You know the sayings.
The hardest part of loving someone is letting them go.
If you love someone, let them go
If they come back to you…
Well, you know the rest of it, I’m sure.
Our latest baby, our darling kitten, all of one month old with us, and something less than ten weeks old in this world, has decided it is time to put our love to the test.
Her home is the cozy little cardboard carton in the beautiful ivory tower of our verandah. Ivory tower? Well, for a cat, maybe. It’s a luxurious abode, I assume, for a cat. There’s a plentiful supply of milk and chicken. There’s a litter box. There are toys – mainly things that roll but also one that hangs. There are chairs, often turned upside down (to keep them clean and dry) to jump over or hide under. There’s entertainment, in the form of four humans, two big, two small. Everything a cat could wish for, in fact. And also it’s a balcony – large enough, open, and yet still safe. There’s only one way in and out of this balcony/tower and that’s by this wonderful set of metal steps (see below; the ladder is gone, now). (Ok, there’s also a door into the house, but she’s not usually allowed to use that. Besides, what use is a door that only leads inside? Any self-respecting kitty needs a door that leads outside, right?)

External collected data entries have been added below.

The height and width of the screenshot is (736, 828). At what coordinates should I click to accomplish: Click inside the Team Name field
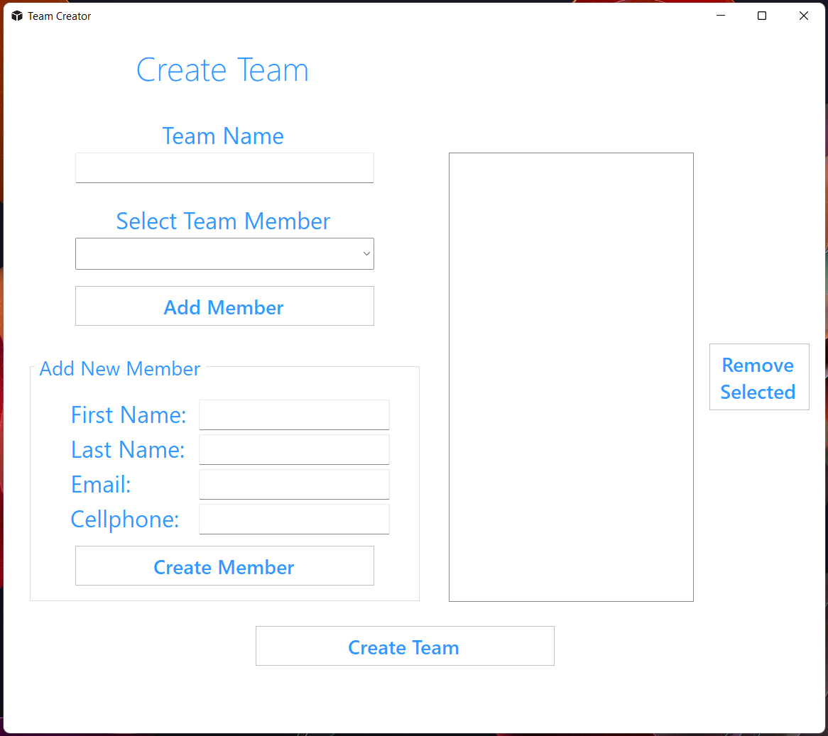[x=224, y=167]
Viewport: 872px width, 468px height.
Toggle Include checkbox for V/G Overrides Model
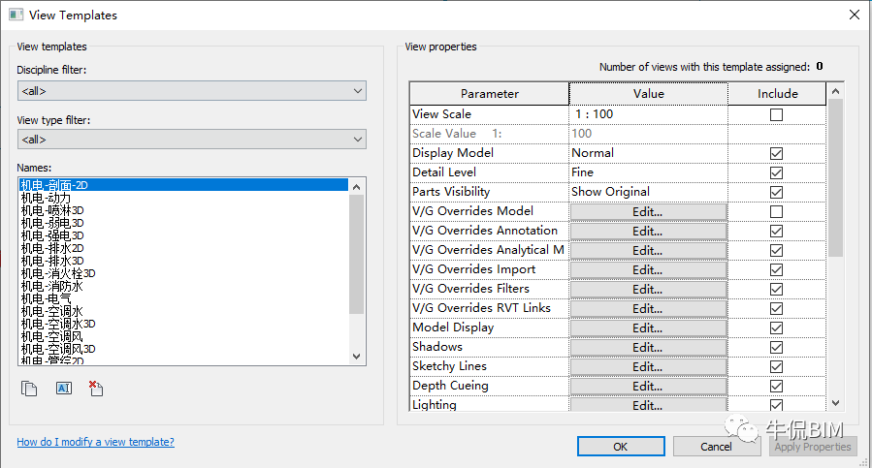tap(776, 211)
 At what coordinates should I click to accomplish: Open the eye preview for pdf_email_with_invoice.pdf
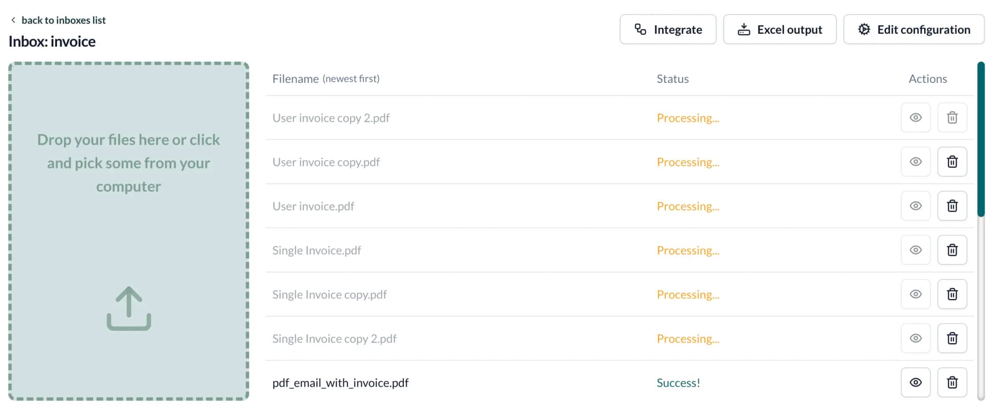click(x=915, y=382)
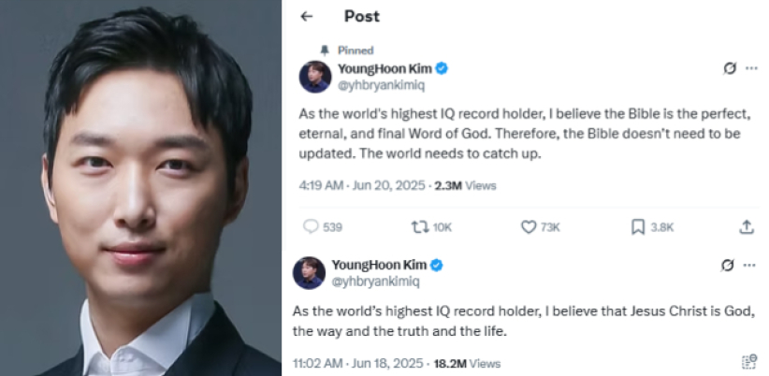Viewport: 769px width, 376px height.
Task: Click the Grok icon on the pinned post
Action: (x=730, y=68)
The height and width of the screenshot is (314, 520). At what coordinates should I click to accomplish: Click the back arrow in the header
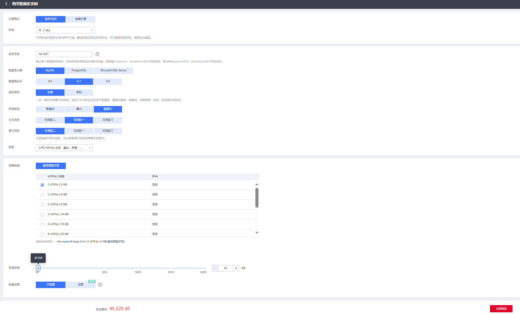tap(6, 4)
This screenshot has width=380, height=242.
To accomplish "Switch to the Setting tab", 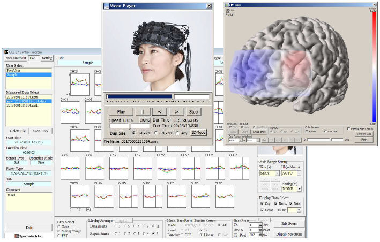I will (x=47, y=58).
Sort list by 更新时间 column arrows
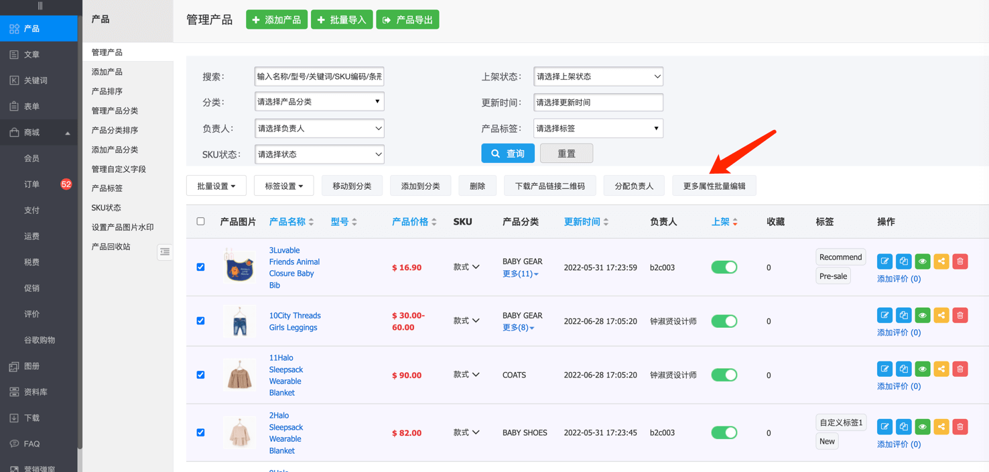 coord(586,222)
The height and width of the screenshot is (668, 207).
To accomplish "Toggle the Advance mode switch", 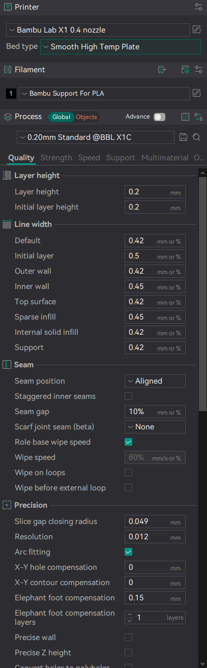I will click(160, 117).
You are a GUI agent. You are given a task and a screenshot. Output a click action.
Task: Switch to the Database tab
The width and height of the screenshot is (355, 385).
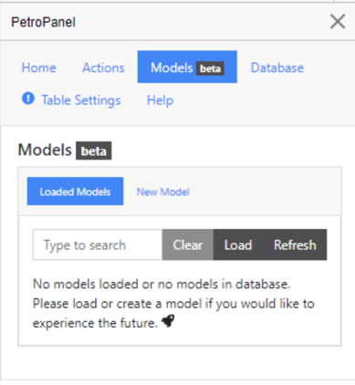pos(277,68)
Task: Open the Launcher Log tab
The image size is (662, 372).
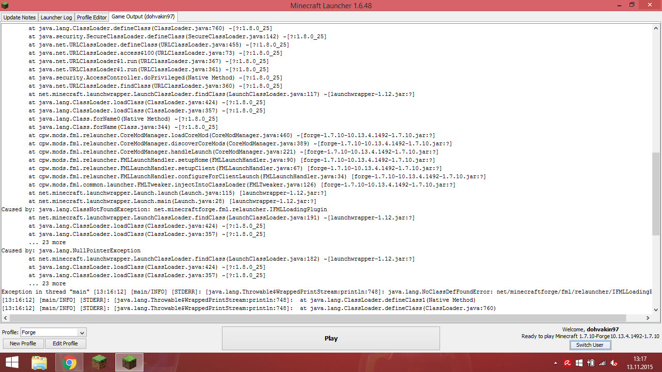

I was coaching kitty to get used to the metal steps. She doesn’t like them, and I suspect it’s because of the gaps between the metal slats. Our kitty is not very good at a number of things (if you bring a bowl of food out, she often doesn’t know where you’ve kept it unless you keep it right under her nose; she also can’t tell by smell which bowl is food and which is water; dogs can tell from a mile off), but she’s extremely adept at depth perception. Occasionally, she makes a mistake and lands somewhere in a jumble of limbs with a confused look on her face exactly like the look you see in comic strips, but for the most part, when it comes to depth perception and estimating distance, she’s an expert. So she sees these steps that are a good 10-12 feet above the ground, with only thin strips of metal separated by empty space and she sees us walk on that and thinks, I suppose, these people must be crazy. Half their weight is on that empty space 12 feet up from the ground!
So anyway, I was coaching her to use the steps, by placing her a few steps up or a few steps down and letting her find her way back. I was also getting her used to the great outdoors by carrying her down the steps and letting her loose in the garden. And then, on the weekend, we were all busy working in the garden downstairs and at one point we had returned kitty to her ivory tower upstairs, which was not to her liking at all. She went from one end of the balcony to the other, looking desperately for a way down. She even squeezed through a gap in the balcony railing and went and perched on those cement beams above the front verandah and looked hopefully for a way down from there – but to no avail.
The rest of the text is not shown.